EXERCISE OBJECTIVE –
Copy verbatim the stretch of items from the line containing "Choose the Eraser tool" through the end of the items, both ends included. Omit the pictures from your answer.

SUPPLIED ENTRIES –

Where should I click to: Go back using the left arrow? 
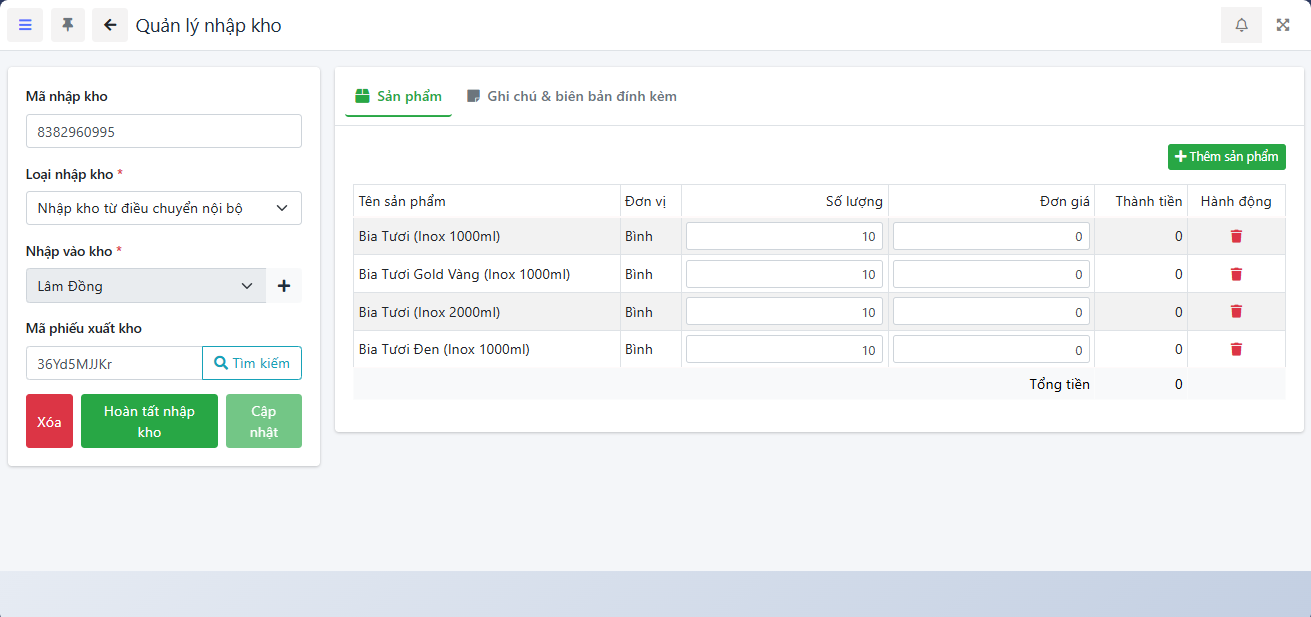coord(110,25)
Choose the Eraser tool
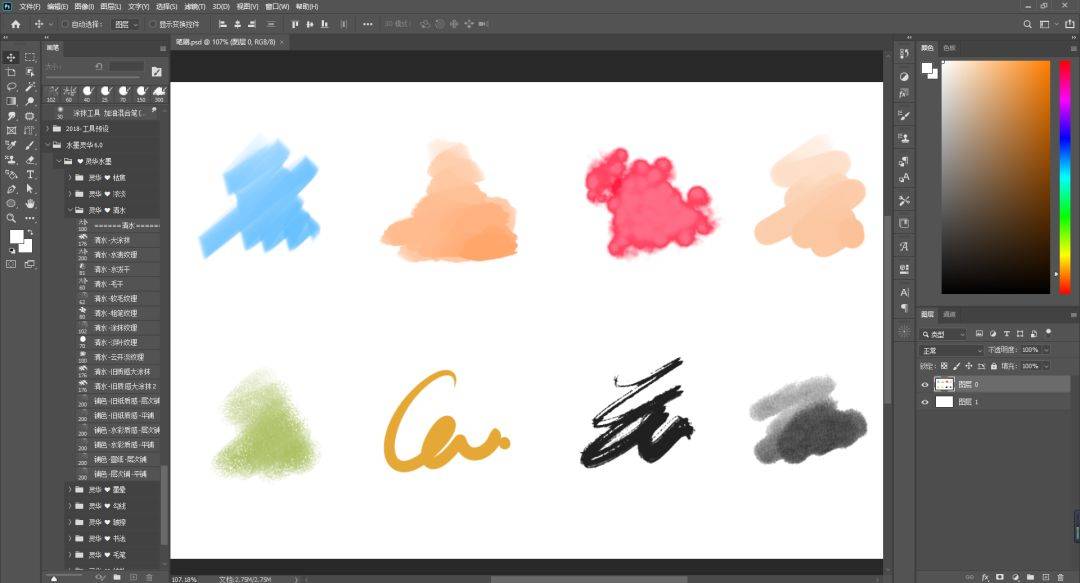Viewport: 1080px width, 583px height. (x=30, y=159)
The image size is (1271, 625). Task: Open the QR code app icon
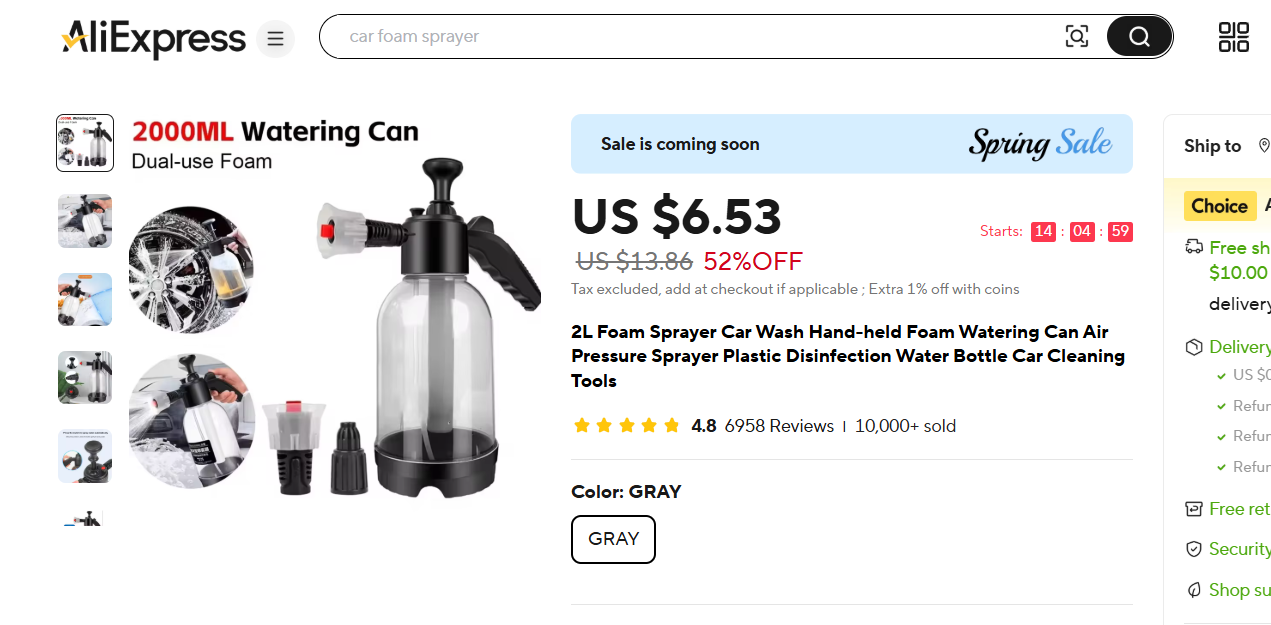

THE RESULT –
Choose the Eraser tool
Viewport: 1080px width, 583px height. (x=30, y=159)
The image size is (1271, 625). Task: Open the QR code app icon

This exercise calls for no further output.